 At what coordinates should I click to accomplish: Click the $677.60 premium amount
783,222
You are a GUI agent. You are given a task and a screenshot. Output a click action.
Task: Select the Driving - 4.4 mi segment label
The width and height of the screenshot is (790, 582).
□ □ □ □ □
What is being asked
What is wanted is every line from the first line of the entries through the line that contains "Task: Select the", given again exactly.

Exercise response
 At what coordinates should I click to accomplish: Click the $677.60 premium amount
783,222
You are a GUI agent. You are given a task and a screenshot. Output a click action.
Task: Select the Driving - 4.4 mi segment label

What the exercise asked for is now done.